Items from a data source

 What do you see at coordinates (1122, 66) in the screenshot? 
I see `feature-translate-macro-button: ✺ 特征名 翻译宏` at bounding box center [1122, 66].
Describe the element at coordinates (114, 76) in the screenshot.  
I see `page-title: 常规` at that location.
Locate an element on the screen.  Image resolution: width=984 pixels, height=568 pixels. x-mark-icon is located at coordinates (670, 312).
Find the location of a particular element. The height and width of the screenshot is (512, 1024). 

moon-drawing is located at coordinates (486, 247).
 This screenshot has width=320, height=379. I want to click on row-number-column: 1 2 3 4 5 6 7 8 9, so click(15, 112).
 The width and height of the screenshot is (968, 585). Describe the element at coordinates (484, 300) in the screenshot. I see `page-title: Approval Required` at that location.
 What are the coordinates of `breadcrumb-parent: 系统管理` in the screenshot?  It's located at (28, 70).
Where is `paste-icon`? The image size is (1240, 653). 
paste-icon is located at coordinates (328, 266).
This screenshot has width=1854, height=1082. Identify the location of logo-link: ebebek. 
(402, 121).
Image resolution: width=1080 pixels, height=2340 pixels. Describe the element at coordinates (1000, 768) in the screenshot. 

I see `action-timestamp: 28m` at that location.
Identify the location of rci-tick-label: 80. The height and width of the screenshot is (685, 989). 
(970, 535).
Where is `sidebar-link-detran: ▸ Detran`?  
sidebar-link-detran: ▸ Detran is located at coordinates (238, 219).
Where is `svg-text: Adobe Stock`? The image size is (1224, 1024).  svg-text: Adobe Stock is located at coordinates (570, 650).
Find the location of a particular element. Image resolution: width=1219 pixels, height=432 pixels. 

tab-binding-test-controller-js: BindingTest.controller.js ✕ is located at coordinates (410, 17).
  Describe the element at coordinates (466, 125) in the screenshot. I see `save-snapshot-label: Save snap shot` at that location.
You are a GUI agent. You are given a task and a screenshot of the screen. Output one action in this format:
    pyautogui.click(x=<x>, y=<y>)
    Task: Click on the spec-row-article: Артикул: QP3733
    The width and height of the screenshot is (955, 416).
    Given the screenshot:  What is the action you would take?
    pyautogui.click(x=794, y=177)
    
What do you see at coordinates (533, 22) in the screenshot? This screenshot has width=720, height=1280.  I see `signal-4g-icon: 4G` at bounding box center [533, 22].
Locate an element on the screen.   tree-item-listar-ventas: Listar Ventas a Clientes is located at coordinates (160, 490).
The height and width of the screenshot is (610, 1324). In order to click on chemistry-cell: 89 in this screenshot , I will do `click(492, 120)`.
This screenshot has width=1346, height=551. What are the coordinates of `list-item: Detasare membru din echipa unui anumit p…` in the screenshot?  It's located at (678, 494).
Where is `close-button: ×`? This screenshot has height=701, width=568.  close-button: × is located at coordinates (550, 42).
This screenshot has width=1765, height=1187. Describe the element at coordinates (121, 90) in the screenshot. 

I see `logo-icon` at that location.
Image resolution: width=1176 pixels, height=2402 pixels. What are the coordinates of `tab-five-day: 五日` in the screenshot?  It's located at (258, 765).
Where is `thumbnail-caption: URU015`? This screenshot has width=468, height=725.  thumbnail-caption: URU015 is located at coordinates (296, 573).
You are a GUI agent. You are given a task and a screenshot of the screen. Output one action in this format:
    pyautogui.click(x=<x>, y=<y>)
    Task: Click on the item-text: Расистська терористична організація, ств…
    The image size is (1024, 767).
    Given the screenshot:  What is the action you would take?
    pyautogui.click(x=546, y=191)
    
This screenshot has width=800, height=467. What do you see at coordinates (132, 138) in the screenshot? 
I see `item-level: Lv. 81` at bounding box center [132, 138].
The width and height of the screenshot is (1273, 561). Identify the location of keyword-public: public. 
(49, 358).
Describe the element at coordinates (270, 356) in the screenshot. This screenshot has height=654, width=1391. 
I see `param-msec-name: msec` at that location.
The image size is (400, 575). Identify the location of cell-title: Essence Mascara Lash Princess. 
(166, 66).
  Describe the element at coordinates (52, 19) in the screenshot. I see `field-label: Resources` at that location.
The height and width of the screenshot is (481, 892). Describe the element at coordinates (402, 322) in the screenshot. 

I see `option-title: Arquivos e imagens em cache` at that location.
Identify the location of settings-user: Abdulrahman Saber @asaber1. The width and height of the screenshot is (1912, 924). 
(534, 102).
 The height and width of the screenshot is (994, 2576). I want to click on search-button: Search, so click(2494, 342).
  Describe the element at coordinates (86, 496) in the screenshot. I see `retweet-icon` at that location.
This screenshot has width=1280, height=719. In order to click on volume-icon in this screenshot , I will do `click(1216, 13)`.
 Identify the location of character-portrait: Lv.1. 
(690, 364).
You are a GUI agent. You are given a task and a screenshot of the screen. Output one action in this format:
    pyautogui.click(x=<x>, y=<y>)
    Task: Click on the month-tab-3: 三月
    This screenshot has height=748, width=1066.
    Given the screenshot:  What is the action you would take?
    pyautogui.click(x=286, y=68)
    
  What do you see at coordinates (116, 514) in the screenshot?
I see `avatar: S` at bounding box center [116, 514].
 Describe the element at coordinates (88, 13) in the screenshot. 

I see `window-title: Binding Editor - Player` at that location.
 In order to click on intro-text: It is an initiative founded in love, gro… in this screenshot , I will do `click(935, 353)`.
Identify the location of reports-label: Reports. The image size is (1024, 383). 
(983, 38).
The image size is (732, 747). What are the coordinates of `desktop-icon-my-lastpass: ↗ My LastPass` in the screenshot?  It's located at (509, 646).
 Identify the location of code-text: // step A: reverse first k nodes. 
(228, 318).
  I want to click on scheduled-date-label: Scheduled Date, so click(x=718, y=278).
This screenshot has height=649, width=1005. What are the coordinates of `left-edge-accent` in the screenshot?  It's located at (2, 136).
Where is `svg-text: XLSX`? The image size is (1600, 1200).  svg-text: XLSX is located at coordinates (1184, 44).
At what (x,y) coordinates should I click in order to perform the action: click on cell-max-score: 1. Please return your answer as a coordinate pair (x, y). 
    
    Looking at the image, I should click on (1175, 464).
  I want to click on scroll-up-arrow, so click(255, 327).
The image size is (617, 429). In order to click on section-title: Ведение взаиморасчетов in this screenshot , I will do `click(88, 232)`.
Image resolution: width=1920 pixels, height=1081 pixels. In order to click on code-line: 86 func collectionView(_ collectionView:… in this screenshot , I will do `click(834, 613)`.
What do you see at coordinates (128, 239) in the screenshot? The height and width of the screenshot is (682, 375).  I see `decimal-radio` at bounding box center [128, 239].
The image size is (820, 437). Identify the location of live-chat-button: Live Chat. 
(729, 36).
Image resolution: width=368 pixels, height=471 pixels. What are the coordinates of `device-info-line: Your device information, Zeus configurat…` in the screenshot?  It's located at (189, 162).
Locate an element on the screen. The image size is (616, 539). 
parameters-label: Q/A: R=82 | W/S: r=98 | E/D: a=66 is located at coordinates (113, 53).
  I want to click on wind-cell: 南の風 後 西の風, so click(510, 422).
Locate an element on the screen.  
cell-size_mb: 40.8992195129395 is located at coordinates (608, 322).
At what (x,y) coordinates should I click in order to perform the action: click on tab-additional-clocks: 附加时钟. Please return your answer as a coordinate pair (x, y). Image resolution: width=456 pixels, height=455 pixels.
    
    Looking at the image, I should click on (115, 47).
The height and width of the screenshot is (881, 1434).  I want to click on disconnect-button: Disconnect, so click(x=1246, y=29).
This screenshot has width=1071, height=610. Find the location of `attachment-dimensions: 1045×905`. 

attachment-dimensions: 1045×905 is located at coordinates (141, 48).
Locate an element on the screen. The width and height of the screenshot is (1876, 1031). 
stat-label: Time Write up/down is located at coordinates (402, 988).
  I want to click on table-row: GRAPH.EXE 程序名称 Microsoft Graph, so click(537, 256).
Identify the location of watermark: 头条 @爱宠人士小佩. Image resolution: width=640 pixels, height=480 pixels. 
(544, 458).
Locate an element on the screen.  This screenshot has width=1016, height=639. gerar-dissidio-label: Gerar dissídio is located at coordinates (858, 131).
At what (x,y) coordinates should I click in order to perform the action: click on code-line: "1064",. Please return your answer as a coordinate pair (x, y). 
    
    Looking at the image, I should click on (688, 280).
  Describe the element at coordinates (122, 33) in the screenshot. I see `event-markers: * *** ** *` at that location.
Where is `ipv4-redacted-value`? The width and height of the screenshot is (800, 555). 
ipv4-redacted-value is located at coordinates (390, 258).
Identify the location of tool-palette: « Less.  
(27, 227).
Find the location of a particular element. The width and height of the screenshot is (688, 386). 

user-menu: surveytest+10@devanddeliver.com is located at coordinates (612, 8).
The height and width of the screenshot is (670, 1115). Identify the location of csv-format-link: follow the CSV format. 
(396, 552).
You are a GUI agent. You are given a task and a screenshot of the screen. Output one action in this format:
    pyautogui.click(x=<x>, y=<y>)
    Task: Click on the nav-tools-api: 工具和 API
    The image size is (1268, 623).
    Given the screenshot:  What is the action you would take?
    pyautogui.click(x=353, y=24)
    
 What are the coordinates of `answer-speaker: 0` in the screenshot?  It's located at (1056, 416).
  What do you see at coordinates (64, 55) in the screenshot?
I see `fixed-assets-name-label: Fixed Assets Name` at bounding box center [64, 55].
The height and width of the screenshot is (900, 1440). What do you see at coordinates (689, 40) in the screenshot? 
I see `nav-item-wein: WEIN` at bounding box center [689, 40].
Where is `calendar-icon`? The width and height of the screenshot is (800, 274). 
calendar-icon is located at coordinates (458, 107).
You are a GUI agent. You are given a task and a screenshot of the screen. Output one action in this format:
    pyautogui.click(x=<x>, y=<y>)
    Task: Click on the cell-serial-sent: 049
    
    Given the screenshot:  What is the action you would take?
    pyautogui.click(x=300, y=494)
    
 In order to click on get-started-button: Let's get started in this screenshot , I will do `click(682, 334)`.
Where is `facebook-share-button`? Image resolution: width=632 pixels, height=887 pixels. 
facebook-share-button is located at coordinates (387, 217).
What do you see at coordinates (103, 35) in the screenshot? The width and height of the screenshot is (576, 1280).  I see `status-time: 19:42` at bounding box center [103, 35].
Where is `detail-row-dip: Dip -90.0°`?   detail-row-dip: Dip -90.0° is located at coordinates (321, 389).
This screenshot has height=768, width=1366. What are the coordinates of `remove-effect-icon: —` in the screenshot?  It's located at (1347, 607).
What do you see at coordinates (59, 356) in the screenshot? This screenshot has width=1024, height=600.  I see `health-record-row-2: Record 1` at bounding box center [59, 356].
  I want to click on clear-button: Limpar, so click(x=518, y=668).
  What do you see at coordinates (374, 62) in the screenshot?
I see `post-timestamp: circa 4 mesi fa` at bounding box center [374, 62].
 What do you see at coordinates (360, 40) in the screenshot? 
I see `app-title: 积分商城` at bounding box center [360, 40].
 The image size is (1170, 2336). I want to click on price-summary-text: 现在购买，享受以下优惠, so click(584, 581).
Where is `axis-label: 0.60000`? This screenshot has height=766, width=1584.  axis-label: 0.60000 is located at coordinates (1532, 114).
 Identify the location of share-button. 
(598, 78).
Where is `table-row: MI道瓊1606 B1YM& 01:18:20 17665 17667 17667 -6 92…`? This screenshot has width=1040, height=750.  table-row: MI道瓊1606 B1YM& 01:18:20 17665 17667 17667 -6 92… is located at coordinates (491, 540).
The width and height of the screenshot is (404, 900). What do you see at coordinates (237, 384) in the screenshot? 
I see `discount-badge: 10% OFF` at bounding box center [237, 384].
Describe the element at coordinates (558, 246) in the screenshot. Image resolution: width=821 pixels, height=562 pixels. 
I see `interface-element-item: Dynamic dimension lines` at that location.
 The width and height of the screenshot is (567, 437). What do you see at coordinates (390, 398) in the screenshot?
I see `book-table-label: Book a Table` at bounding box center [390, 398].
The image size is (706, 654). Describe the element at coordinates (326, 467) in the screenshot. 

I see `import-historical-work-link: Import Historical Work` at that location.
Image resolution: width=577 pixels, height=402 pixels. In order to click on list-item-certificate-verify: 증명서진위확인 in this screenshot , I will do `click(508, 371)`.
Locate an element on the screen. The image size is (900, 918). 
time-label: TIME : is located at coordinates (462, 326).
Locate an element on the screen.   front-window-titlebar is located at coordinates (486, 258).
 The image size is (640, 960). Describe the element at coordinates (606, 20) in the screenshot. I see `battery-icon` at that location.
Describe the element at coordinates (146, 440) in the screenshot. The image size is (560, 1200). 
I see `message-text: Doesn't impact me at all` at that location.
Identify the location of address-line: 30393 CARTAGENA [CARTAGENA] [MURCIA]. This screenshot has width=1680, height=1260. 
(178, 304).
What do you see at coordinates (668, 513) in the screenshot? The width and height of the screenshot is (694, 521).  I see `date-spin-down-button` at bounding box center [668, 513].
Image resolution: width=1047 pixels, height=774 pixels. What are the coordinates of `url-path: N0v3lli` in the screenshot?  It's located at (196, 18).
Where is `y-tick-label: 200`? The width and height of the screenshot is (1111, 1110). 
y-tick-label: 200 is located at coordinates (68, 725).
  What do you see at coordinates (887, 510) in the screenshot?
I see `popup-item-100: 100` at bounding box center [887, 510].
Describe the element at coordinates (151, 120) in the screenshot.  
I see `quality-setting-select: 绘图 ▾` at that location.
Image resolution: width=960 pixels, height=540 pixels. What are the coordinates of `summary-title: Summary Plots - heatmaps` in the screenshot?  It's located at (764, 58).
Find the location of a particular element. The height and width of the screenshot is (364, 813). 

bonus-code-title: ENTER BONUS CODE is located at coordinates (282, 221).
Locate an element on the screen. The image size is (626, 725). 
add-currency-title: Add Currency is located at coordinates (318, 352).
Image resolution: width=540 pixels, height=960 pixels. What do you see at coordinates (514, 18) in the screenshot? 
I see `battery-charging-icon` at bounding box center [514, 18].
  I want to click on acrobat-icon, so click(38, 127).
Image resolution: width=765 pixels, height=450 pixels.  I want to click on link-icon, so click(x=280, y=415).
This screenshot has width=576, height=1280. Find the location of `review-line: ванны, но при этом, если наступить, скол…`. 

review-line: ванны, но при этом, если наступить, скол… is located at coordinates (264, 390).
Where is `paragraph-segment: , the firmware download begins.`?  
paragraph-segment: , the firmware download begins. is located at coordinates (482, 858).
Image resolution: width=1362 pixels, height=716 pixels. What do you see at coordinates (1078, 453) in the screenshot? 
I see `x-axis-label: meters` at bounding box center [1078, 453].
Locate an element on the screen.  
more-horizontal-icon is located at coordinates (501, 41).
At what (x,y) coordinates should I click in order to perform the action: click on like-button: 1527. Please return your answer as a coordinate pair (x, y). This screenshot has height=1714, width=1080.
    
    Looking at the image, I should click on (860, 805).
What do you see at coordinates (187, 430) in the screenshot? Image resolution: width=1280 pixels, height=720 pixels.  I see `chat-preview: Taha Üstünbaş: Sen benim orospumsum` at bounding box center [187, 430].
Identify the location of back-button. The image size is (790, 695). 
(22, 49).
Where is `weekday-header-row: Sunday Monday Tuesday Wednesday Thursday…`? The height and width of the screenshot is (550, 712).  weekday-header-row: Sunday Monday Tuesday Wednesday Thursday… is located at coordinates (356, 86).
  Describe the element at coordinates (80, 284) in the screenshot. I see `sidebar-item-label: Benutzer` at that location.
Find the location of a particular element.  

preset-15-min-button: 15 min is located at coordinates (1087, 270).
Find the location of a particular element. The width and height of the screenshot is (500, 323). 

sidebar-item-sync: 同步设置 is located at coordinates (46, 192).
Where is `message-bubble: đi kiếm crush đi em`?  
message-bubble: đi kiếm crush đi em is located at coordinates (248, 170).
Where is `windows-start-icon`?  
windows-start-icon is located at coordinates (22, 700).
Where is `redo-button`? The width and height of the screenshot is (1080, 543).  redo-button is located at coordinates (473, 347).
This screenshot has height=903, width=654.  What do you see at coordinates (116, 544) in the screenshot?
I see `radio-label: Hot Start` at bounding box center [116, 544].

**Request**
Rewrite the records from the line containing "This screenshot has height=649, width=1005." through the line containing "I want to click on scroll-up-arrow, so", replacing "left-edge-accent" with "left-border-accent" and keeping everything else the same.

**Answer for the task**
This screenshot has height=649, width=1005. What are the coordinates of `left-border-accent` in the screenshot?  It's located at (2, 136).
Where is `svg-text: XLSX`? The image size is (1600, 1200).  svg-text: XLSX is located at coordinates (1184, 44).
At what (x,y) coordinates should I click in order to perform the action: click on cell-max-score: 1. Please return your answer as a coordinate pair (x, y). 
    
    Looking at the image, I should click on (1175, 464).
  I want to click on scroll-up-arrow, so click(255, 327).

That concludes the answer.